Accurate prediction of protein structures and interactions using a three-track neural network, in which information at the 1D sequence level, the 2D distance map level, and the 3D coordinate level is successively transformed and integrated.
module load RoseTTAFold/allatom
cp -r ${RFAA_CONF:-none} /data/$USER/
module load RoseTTAFold
cp -r ${ROSETTAFOLD_NETWORK:-none} ~/
cp -r ${ROSETTAFOLD_WEIGHTS:-none} ~/
cp -r ${ROSETTAFOLD_NETWORK_2TRACK:-none} ~/
Allocate an interactive session and run the program.
Sample session (user input in bold):
[user@biowulf]$ sinteractive --cpus-per-task=10 --mem=60G
salloc.exe: Pending job allocation 46116226
salloc.exe: job 46116226 queued and waiting for resources
salloc.exe: job 46116226 has been allocated resources
salloc.exe: Granted job allocation 46116226
salloc.exe: Waiting for resource configuration
salloc.exe: Nodes cn3144 are ready for job
[user@cn3144]$ module load RoseTTAFold
[user@cn3144]$ mkdir /data/$USER/rosettafold_test/
[user@cn3144]$ cd /data/$USER/rosettafold_test/
[user@cn3144]$ cp -r ${ROSETTAFOLD_TEST_DATA:-none}/* .

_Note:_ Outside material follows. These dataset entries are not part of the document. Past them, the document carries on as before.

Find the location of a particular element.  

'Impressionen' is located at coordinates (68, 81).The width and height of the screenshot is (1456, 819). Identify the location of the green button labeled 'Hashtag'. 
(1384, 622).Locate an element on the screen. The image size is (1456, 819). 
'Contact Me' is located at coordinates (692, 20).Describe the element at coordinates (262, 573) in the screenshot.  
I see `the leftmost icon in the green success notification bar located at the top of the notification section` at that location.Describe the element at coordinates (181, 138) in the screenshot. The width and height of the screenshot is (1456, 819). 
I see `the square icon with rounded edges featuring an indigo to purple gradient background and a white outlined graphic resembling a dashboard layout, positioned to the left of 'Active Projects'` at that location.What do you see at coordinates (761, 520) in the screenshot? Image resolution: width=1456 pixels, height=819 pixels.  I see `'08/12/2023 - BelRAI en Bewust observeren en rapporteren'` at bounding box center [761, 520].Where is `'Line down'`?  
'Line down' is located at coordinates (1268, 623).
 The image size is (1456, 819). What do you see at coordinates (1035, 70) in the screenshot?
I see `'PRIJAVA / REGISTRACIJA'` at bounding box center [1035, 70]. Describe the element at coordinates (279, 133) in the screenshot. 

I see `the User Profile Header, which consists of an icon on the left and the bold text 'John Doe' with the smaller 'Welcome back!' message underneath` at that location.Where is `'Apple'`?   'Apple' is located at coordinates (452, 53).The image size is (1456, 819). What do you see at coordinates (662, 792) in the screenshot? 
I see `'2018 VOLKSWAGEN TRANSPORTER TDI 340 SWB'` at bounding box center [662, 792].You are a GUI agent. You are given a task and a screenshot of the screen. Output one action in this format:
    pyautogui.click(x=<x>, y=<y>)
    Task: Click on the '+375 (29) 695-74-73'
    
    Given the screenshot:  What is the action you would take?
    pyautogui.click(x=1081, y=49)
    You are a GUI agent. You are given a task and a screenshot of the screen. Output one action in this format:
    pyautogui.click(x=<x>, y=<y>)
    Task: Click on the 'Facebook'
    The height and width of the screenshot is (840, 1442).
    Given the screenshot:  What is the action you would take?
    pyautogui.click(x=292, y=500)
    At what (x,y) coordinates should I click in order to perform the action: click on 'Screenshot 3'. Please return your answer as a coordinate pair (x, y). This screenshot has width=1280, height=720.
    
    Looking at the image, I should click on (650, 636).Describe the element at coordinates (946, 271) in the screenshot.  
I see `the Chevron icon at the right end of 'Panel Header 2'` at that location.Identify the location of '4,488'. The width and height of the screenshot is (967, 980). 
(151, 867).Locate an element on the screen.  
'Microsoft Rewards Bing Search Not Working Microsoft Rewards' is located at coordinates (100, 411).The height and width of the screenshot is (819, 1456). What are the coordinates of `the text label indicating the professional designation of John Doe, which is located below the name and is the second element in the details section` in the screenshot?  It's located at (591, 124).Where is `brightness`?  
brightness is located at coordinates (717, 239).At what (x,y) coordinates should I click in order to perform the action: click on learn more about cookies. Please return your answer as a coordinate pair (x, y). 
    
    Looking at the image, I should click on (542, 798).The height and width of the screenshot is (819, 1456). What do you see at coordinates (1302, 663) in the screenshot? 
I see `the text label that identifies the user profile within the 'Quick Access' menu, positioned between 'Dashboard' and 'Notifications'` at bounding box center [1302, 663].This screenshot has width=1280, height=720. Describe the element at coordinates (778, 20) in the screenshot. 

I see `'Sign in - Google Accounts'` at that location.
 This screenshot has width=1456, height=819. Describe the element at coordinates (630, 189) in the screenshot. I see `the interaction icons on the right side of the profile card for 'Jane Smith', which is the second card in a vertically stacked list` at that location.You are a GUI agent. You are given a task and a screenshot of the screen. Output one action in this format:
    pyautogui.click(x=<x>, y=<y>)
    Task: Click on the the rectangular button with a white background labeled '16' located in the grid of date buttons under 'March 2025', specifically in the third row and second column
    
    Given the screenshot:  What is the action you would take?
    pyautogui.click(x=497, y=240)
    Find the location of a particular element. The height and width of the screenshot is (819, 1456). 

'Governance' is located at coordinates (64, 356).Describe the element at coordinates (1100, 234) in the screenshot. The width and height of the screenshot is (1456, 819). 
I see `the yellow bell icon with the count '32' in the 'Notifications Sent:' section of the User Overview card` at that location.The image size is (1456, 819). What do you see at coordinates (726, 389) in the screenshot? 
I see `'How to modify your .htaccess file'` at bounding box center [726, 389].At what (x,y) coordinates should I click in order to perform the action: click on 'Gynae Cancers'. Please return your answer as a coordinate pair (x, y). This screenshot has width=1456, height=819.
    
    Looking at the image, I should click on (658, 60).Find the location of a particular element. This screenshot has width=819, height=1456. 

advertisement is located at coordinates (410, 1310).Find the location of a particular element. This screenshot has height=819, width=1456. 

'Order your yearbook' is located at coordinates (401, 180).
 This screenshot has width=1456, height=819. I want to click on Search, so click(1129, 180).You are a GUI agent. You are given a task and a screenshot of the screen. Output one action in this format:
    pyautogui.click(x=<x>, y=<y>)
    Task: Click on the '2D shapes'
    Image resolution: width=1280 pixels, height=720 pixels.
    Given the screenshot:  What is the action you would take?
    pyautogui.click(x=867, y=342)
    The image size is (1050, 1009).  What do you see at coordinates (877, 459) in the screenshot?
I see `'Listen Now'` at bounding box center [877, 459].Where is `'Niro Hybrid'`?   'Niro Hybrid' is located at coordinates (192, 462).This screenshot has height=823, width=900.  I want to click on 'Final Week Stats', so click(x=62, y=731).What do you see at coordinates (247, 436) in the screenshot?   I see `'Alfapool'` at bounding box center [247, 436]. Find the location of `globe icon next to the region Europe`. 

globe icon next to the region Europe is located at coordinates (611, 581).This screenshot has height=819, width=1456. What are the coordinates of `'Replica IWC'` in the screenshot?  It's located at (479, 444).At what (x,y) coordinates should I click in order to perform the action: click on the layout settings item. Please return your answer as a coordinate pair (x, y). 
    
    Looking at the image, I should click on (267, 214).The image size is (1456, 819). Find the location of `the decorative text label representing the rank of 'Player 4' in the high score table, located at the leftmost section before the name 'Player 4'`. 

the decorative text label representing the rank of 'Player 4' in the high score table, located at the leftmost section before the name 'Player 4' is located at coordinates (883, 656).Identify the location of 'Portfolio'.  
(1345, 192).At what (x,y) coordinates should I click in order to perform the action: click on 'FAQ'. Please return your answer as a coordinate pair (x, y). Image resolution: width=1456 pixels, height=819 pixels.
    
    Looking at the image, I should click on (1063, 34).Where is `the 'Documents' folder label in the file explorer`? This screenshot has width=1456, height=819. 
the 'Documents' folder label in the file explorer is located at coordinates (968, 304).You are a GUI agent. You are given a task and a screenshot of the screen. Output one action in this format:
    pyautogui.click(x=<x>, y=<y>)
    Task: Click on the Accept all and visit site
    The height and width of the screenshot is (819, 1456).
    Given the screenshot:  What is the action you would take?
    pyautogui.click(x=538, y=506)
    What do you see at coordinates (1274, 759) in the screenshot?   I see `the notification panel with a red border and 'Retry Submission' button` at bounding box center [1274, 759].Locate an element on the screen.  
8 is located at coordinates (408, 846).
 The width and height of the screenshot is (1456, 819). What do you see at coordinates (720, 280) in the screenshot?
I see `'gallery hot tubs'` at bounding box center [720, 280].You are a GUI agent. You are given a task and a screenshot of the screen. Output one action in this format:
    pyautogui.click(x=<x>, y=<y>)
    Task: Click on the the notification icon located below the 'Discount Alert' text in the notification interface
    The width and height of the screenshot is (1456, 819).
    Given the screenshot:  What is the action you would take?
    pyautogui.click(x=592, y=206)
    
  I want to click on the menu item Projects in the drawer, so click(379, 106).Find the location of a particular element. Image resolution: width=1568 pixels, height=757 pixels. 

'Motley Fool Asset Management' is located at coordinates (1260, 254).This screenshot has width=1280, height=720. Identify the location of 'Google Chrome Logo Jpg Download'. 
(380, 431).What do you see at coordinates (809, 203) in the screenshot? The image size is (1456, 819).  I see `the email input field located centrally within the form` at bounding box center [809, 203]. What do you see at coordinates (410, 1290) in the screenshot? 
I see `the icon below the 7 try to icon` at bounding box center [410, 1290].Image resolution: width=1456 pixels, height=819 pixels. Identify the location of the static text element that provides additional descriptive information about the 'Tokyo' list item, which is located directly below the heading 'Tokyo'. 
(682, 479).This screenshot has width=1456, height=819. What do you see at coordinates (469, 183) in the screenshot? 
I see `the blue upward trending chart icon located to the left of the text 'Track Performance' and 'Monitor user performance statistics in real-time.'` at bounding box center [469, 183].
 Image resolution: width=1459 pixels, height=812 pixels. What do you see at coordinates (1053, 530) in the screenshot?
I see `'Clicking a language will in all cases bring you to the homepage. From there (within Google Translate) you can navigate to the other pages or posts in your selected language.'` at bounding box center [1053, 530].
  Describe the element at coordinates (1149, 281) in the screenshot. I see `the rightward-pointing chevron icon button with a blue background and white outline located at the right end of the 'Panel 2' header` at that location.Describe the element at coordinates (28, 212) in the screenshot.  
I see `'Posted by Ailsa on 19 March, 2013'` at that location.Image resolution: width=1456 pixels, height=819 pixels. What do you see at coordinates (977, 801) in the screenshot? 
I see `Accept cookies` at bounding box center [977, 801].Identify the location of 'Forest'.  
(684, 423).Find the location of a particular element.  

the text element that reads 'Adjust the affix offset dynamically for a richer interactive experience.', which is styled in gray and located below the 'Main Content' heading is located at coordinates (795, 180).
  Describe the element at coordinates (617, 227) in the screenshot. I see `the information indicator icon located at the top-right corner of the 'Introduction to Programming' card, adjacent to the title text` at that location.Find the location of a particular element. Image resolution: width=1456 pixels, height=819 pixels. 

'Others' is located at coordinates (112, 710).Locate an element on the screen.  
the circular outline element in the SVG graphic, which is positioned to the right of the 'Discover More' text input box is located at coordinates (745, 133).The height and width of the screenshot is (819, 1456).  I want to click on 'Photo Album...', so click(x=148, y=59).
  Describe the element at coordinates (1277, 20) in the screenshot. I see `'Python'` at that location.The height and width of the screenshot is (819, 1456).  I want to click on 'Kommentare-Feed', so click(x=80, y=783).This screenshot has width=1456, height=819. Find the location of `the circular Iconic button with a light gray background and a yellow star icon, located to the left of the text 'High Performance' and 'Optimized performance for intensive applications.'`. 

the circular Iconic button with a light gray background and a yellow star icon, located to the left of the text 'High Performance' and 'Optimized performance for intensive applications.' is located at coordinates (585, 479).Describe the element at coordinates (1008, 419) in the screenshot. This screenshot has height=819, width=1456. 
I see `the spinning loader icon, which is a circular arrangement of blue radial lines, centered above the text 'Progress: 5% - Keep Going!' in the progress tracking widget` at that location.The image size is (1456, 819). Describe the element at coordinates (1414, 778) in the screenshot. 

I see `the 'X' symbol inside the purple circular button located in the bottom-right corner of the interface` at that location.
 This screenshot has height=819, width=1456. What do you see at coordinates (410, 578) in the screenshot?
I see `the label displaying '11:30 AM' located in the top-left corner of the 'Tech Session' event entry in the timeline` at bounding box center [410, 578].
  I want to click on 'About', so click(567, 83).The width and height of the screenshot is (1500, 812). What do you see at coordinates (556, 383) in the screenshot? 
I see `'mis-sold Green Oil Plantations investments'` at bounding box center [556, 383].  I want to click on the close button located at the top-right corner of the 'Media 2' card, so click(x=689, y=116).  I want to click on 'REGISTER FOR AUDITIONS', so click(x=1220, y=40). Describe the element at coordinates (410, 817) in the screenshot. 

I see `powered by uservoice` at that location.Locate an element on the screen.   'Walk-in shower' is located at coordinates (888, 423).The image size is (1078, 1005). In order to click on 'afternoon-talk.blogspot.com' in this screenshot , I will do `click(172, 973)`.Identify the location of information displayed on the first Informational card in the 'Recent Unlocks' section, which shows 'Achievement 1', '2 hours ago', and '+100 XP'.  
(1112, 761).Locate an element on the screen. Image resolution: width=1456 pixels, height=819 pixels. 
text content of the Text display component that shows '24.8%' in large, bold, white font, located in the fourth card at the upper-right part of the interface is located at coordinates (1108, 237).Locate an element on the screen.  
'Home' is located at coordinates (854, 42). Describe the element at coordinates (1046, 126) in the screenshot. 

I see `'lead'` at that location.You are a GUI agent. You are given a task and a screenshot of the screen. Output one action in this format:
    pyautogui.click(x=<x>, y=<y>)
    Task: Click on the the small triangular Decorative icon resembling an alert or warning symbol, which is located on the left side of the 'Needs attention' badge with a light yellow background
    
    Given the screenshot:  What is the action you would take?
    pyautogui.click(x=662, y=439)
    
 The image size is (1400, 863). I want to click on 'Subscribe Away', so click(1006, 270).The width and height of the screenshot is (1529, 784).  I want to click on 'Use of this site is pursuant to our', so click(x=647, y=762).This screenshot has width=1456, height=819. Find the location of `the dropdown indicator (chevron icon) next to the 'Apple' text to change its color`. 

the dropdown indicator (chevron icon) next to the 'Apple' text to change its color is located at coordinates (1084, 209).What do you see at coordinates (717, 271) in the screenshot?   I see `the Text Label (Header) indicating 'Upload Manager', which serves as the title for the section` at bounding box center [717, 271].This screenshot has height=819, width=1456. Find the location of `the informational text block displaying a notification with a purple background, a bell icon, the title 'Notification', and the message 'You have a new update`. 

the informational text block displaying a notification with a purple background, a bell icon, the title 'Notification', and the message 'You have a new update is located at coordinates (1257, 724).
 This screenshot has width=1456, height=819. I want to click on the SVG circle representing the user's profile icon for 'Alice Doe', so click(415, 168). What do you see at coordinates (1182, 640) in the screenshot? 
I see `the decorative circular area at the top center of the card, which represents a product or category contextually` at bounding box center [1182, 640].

[user@cn3144]$ run_e2e_ver_part1.sh input.fa e2e_out
Running HHblits
Running PSIPRED
Running hhsearch
Running end-to-end prediction
Done with part1, please run part2 on GPU node
[user@cn3144]$ run_pyrosetta_ver_part1.sh input.fa pyrosetta_out
Running HHblits
Running PSIPRED
Running hhsearch
Predicting distance and orientations
Running parallel RosettaTR.py
Done with part1, please run part2 at GPU node
[user@cn3144 ]$ exit
salloc.exe: Relinquishing job allocation 46116226
[user@biowulf]$ sinteractive --cpus-per-task=2 --mem=10g --gres=gpu:p100:1
salloc.exe: Pending job allocation 46116226
salloc.exe: job 46116226 queued and waiting for resources
salloc.exe: job 46116226 has been allocated resources
salloc.exe: Granted job allocation 46116226
salloc.exe: Waiting for resource configuration
salloc.exe: Nodes cn3144 are ready for job
[user@cn3144]$ module load RoseTTAFold
[user@cn3144]$ cd /data/$USER/rosettafold_test/
[user@cn3144]$ run_e2e_ver_part2.sh input.fa e2e_out
run_e2e_ver_part2.sh input.fa e2e_out
Running end-to-end prediction
Done with part2 (prediction)
[user@cn3144]$ run_pyrosetta_ver_part2.sh input.fa pyrosetta_out
Picking final models
Final models saved in: pyrosetta_out/model
Done with part2 (pick final models)
For PPI screening using faster 2-track version:
[user@biowulf]$ sinteractive --cpus-per-task=2 --mem=10g --gres=gpu:p100:1
salloc.exe: Pending job allocation 46116226
salloc.exe: job 46116226 queued and waiting for resources
salloc.exe: job 46116226 has been allocated resources
salloc.exe: Granted job allocation 46116226
salloc.exe: Waiting for resource configuration
salloc.exe: Nodes cn3144 are ready for job
[user@cn3144]$ module load RoseTTAFold
[user@cn3144]$ mkdir /data/$USER/rosettafold_test/
[user@cn3144]$ cd /data/$USER/rosettafold_test/
[user@cn3144]$ cp -r ${ROSETTAFOLD_TEST_DATA:-none}/* .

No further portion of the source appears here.